- [TO BE DONE]: Please repeat the material below word for word, leaving out the pictures.

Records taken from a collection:
# # # # #
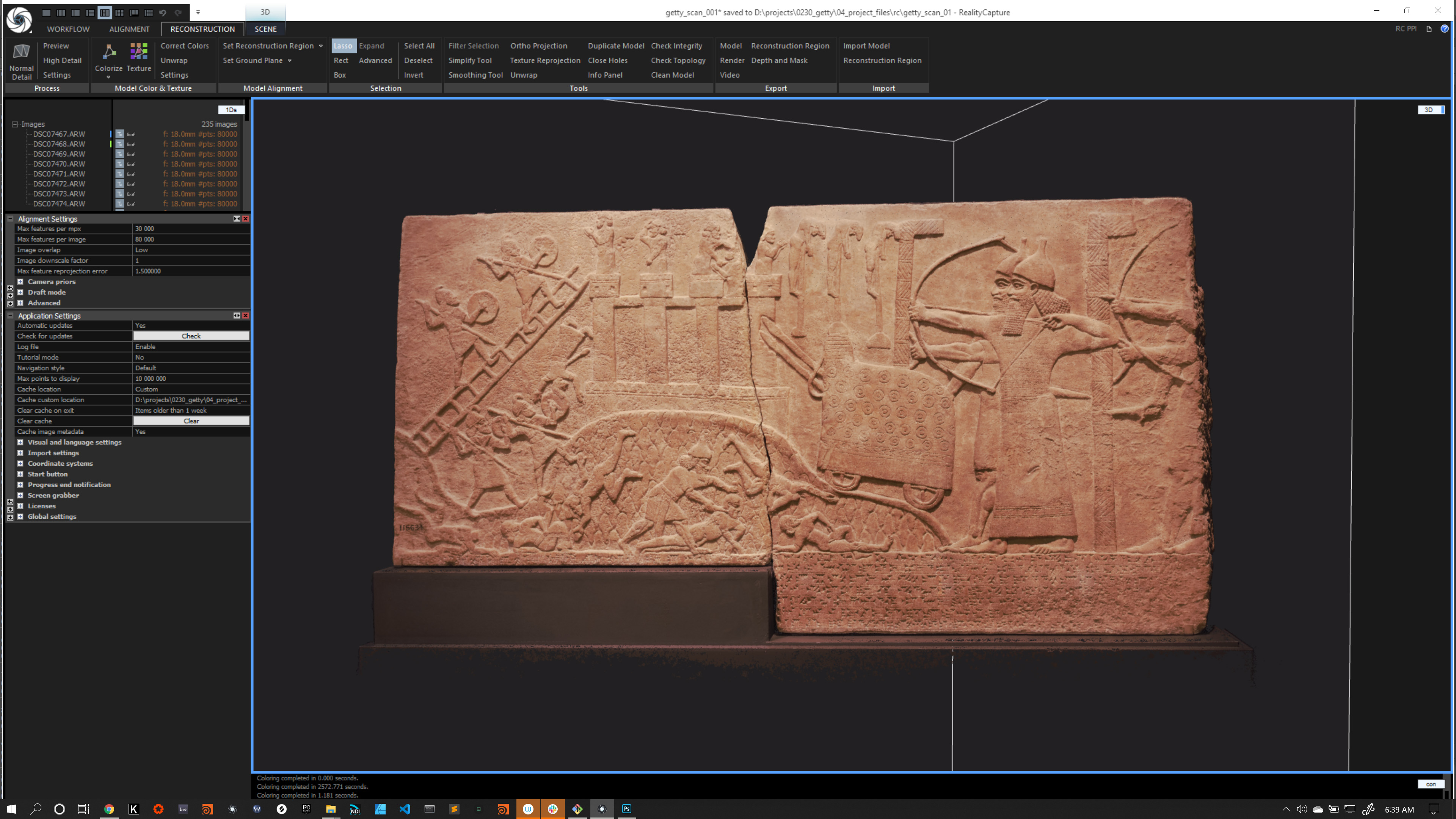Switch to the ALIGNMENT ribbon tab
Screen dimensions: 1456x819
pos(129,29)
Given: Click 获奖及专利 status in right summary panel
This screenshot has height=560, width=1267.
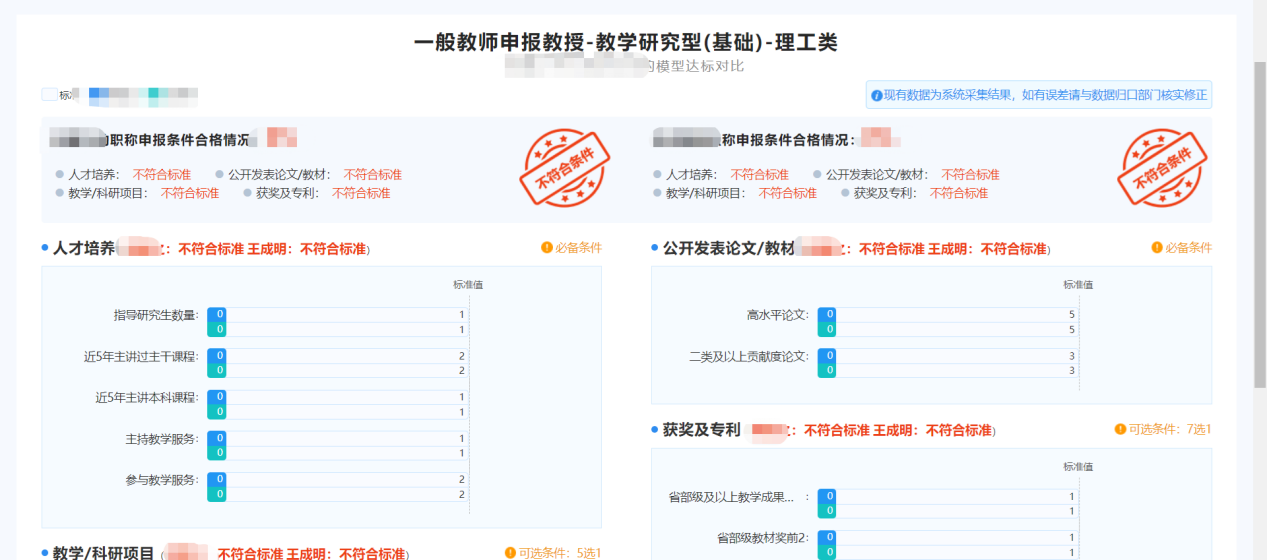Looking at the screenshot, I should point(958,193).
# # # # #
- [CORRECT RESPONSE]:
Switch to the ALIGNMENT ribbon tab
Screen dimensions: 1456x819
pos(129,29)
Given: Click 获奖及专利 status in right summary panel
This screenshot has height=560, width=1267.
Looking at the screenshot, I should point(958,193).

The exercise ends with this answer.